At its founding, the MIT Energy Initiative (MITEI) was designed to be a flexible, robust, and responsive platform for highly focused energy-related research and education. This design is serving us well during this time of enormous transition at both the macro level, where the range of energy challenges is always dynamic, and the micro level, where we’ve undergone a change in leadership at MITEI.
Ernie Moniz’s departure as director of the Initiative is a loss for MIT and MITEI, but a major gain for the nation’s energy future. While I’m sad to see my friend and colleague go, I’m both proud and excited to take the reins as the new director of MITEI—proud of our accomplishments and excited for the future of the Initiative as we work together to meet global energy challenges.
At the macro level, the energy profile of the United States—and the world—is going through dramatic changes. Enabled by new technologies, the US now has access to some of the largest unconventional oil and gas resources in the world. The availability of those resources provides clear energy security benefits for the US, and can help the world—especially the emerging economies—meet an increasing demand for energy. But taking advantage of those resources could exacerbate the environmental and climate impacts of global energy production and use.
We saw last fall the impact a changing climate can have when “Superstorm Sandy” caused horrible devastation, at the same time highlighting the fragility of our energy infrastructures and networks. More recently, and certainly related to events like Sandy, the world crossed a critical threshold: Carbon dioxide concentrations in the atmosphere now exceed 400 ppm, a level at which we can expect to see more frequent and severe impacts from a changing global climate.
MITEI’s research agenda is responsive to those realities. One of the Initiative’s key drivers has always been to help move the world toward a low-carbon energy future. At the research level, this goal has translated into a focus on innovations in existing energy technologies and systems, and on transformational low- or no-carbon energy technologies.
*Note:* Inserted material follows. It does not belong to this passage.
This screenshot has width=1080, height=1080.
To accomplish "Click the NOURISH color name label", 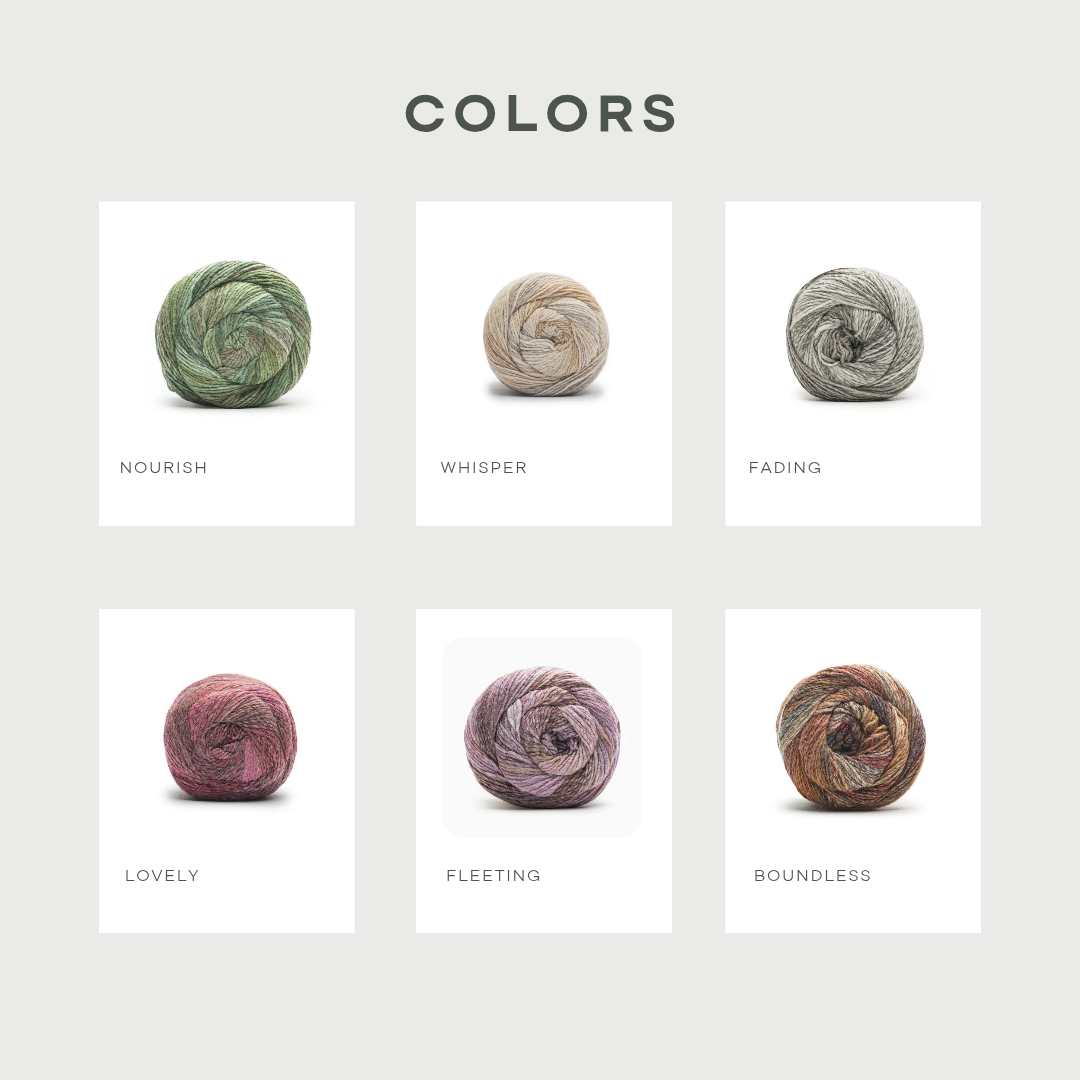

At last count, more than two-thirds of the research projects supported through MITEI focused on such no- or low-carbon technologies as renewable energy, energy efficiency, and carbon management, and on such key enabling tools as biotechnology, nanotechnology, and advanced modeling and simulation capabilities.
While continuing this important research, we’re extending our dual-track strategy—innovation and transformation—as we work to establish new strategic directions. With help from across the Institute, we have identified the following areas for expanded attention in research: energy conservation and efficiency in the built environment; energy requirements for water and water requirements for energy; the need for a more resilient, secure, and smart electric grid; and the contributions of life sciences to a low-carbon future.
As we enhance and expand our research priorities, we also continue to foster energy education across campus. With the June 2013 class, students from all five of MIT’s schools have graduated with the Energy Studies Minor—a demonstration of our fundamental belief that energy education must be cross-cutting. Looking forward, the long-term sustainability of the Energy Studies Minor appears bright due to an anonymous gift establishing an endowed fund to support teaching within the program.
With the continued strong support of MIT President L. Rafael Reif and Maria Zuber, MIT’s new vice president for research, MITEI is moving forward. As always, we’re committed to performing innovative and transformational research; working with our members to bring energy solutions to the marketplace; educating the next generation of energy experts; making our campus a model of efficient energy use; and providing policymakers with the unbiased, technically based analyses they need to make informed decisions.
Thank you for your support and interest. We hope you enjoy this eleventh edition of Energy Futures, which reflects a snapshot of the work that will drive our energy future forward.